OBJECTIVE:
Please put the material below, from its first line up to and including the line containing "Action: (874, 161)", into a Markdown table with the columns Row and Line, numbering each row and skipping blank lines. Leave the pictures out of the table.

GIVEN RECORDS:
• • • • •

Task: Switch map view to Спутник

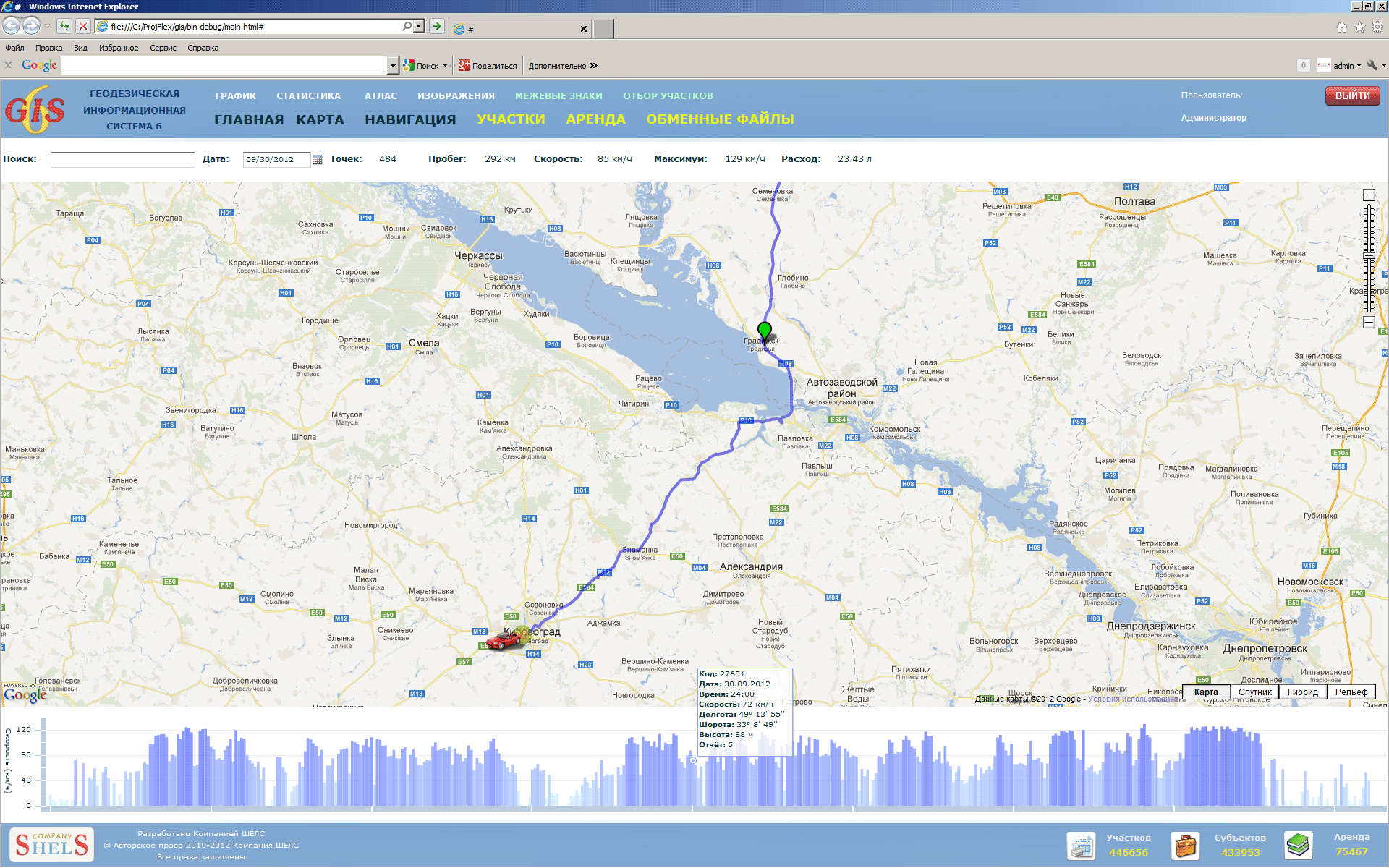Action: click(x=1254, y=692)
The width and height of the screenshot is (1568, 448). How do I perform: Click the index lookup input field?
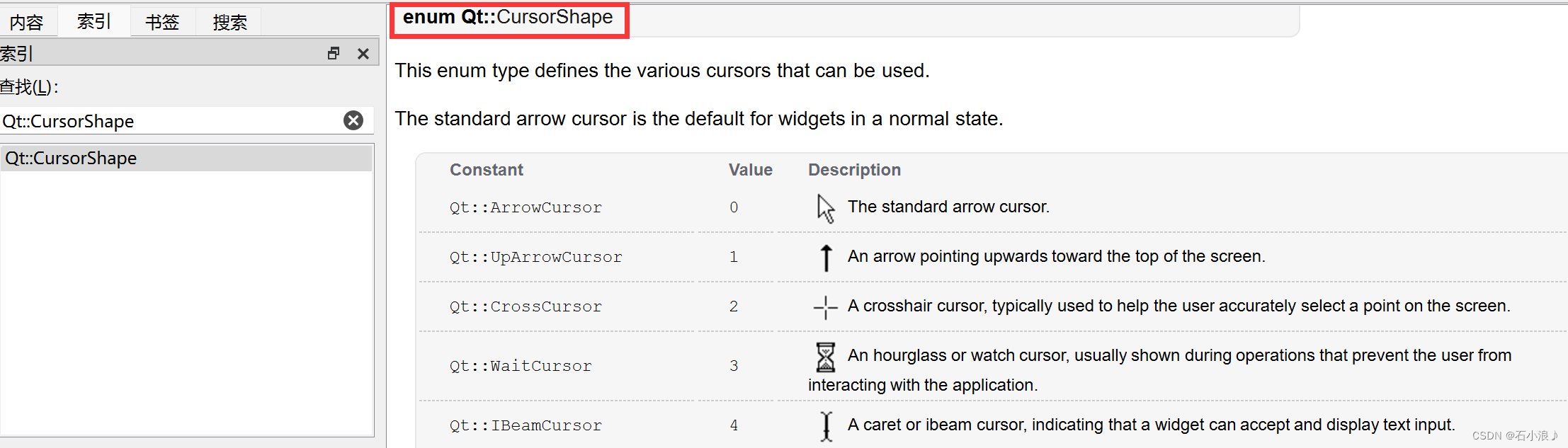pyautogui.click(x=170, y=121)
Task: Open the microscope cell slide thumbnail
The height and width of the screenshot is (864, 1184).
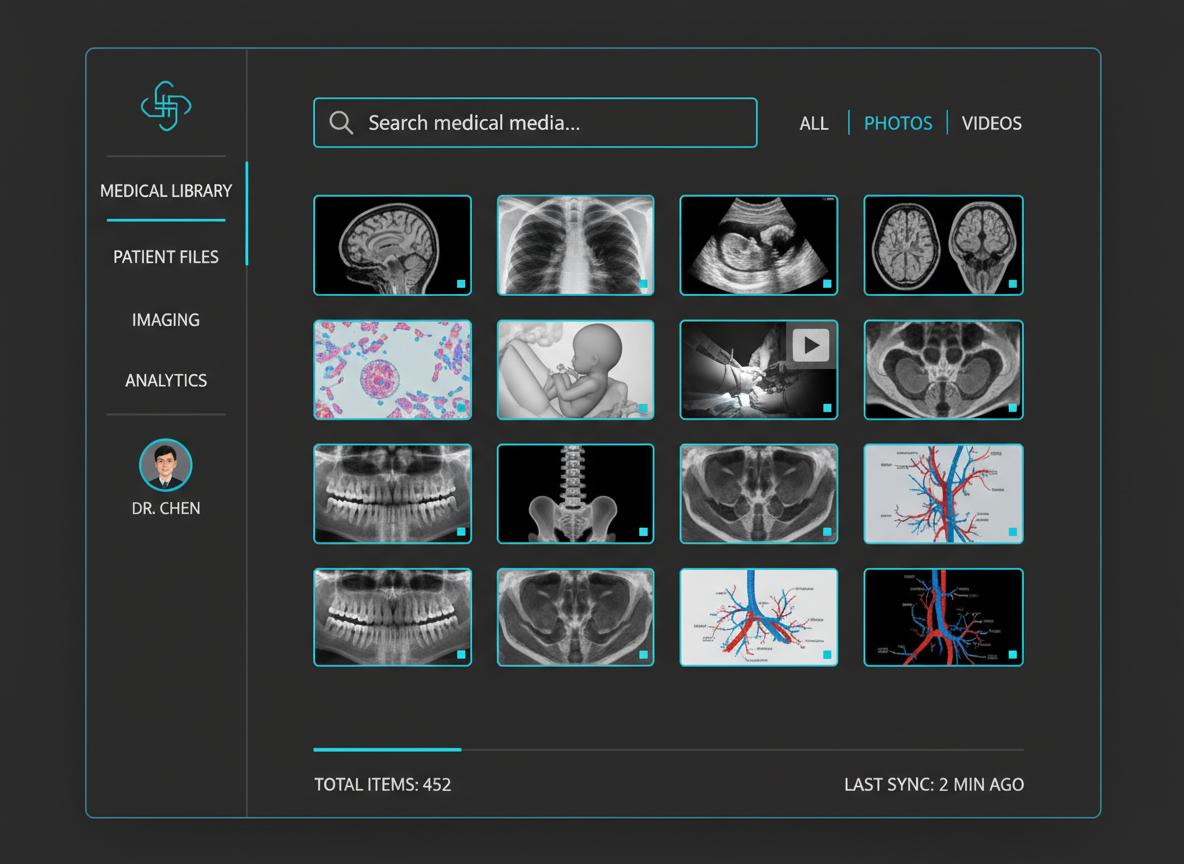Action: (392, 370)
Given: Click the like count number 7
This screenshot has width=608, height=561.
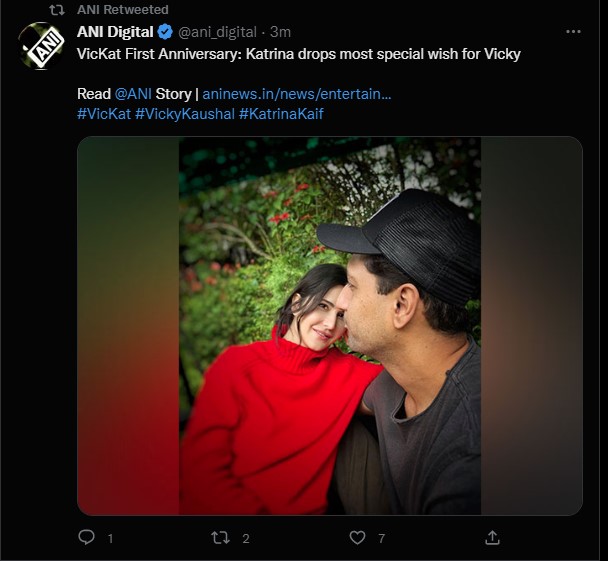Looking at the screenshot, I should 381,539.
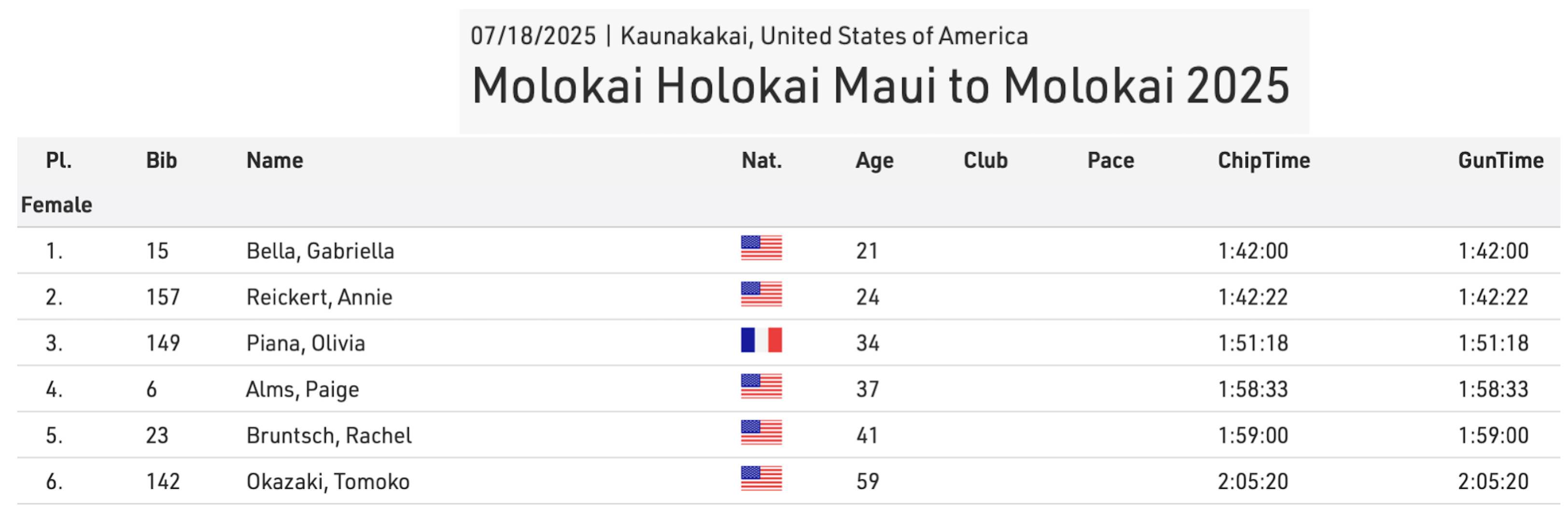The width and height of the screenshot is (1568, 512).
Task: Click the Age column header
Action: (874, 161)
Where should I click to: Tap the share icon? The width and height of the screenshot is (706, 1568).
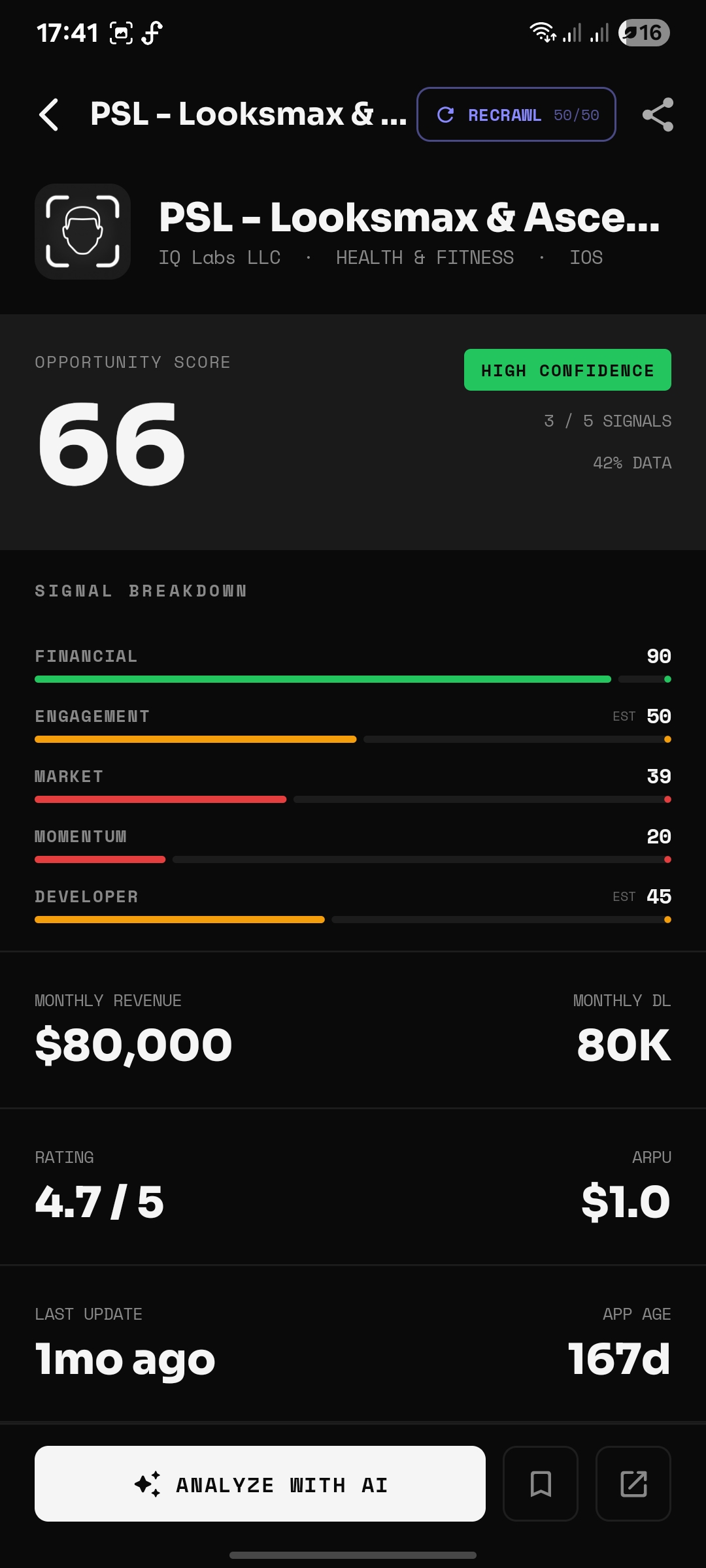pyautogui.click(x=658, y=115)
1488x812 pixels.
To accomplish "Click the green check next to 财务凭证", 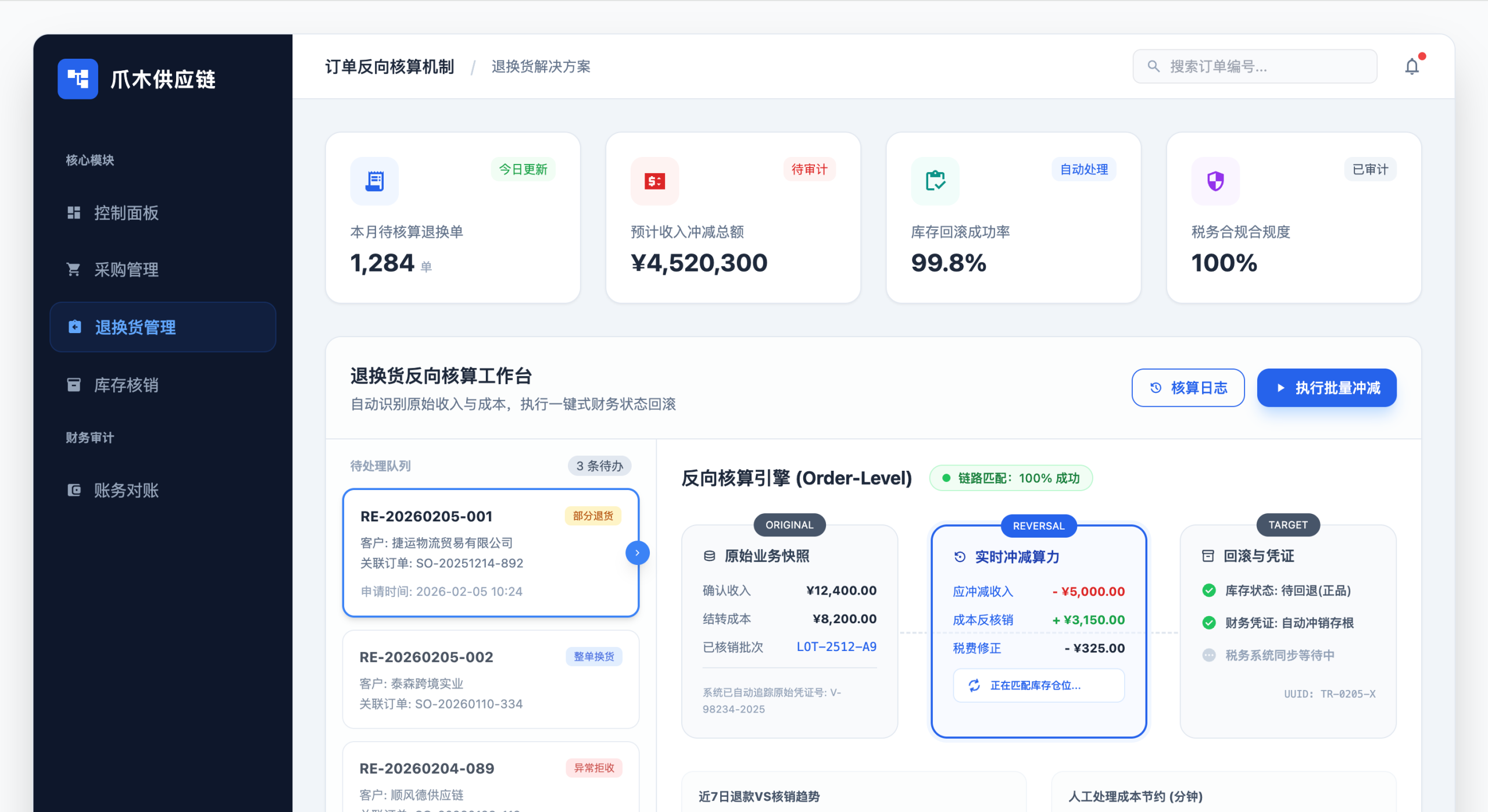I will [x=1209, y=623].
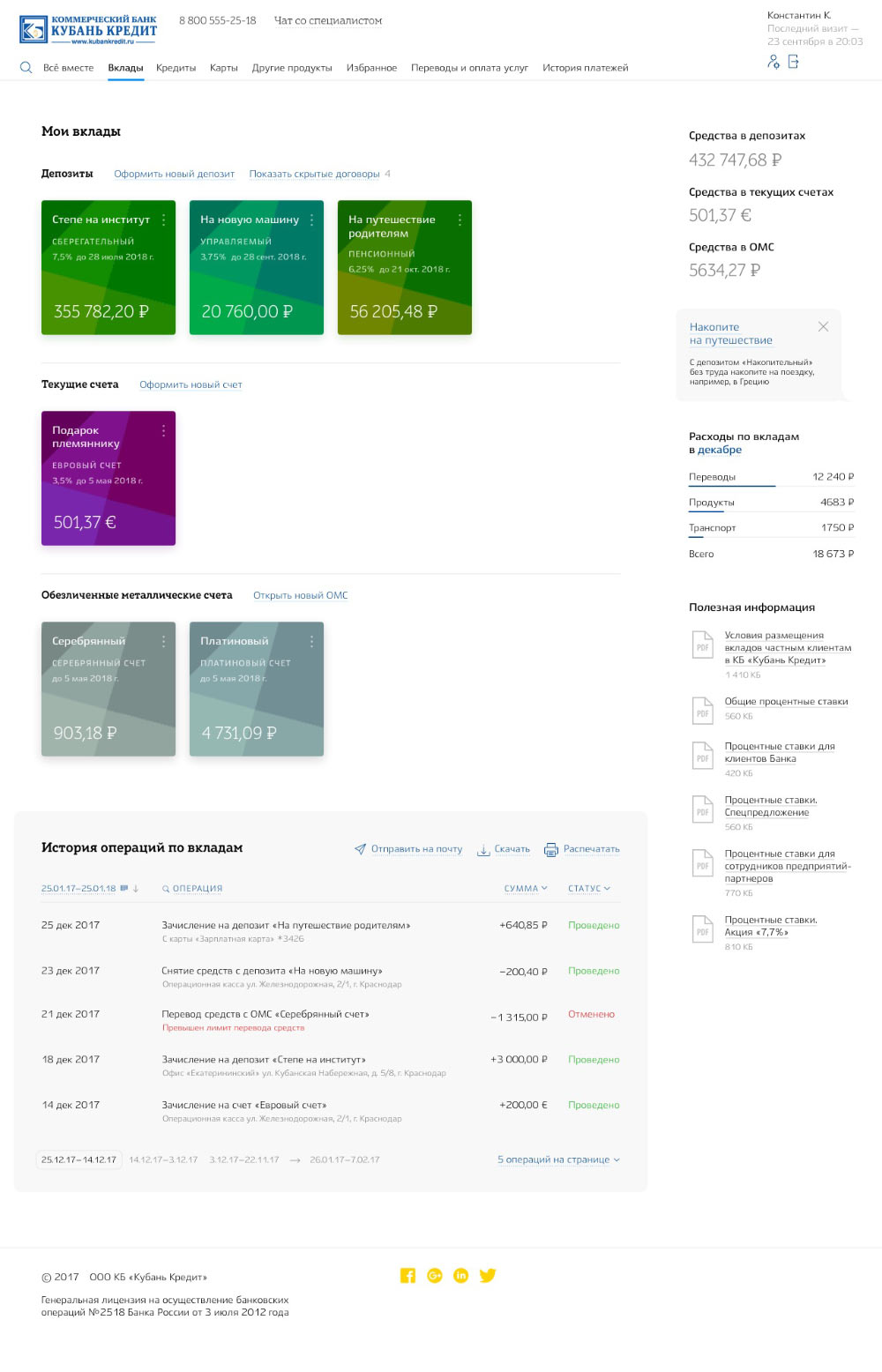Expand the 'Статус' column filter dropdown
The width and height of the screenshot is (882, 1372).
point(589,889)
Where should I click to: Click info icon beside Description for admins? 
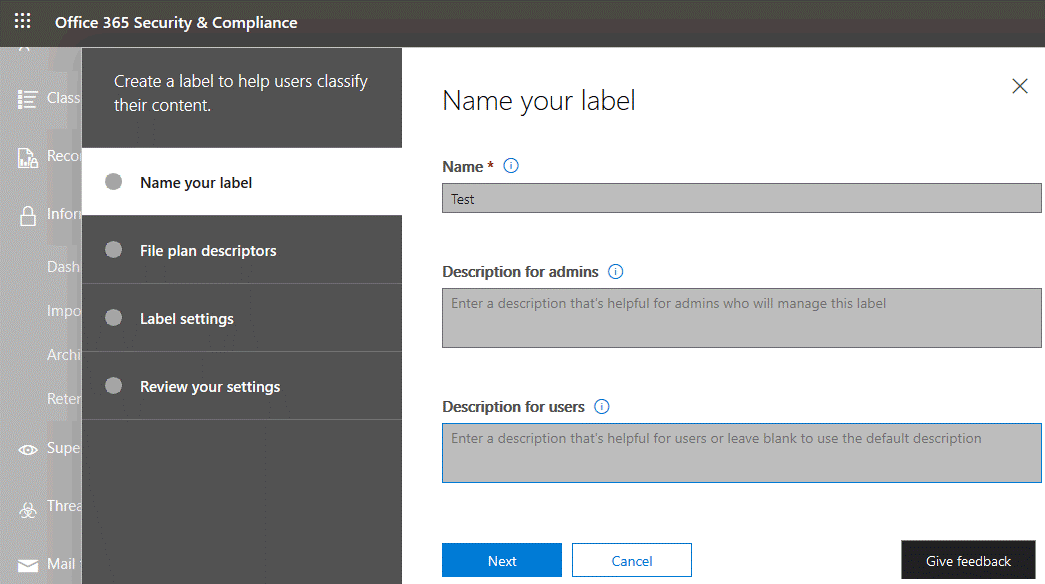coord(616,271)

• • • • •

COMPLETE ANSWER:
| Row | Line |
|---|---|
| 1 | Task: Switch map view to Спутник |
| 2 | Action: click(x=1254, y=692) |
| 3 | The width and height of the screenshot is (1568, 448). How do I perform: Click the index lookup input field? |
| 4 | pyautogui.click(x=170, y=121) |
| 5 | Task: Open the microscope cell slide thumbnail |
| 6 | The height and width of the screenshot is (864, 1184). |
| 7 | Action: (392, 370) |
| 8 | Given: Click the like count number 7 |
| 9 | This screenshot has width=608, height=561. |
| 10 | Looking at the screenshot, I should 381,539. |
| 11 | The width and height of the screenshot is (1568, 512). |
| 12 | Task: Click the Age column header |
| 13 | Action: (874, 161) |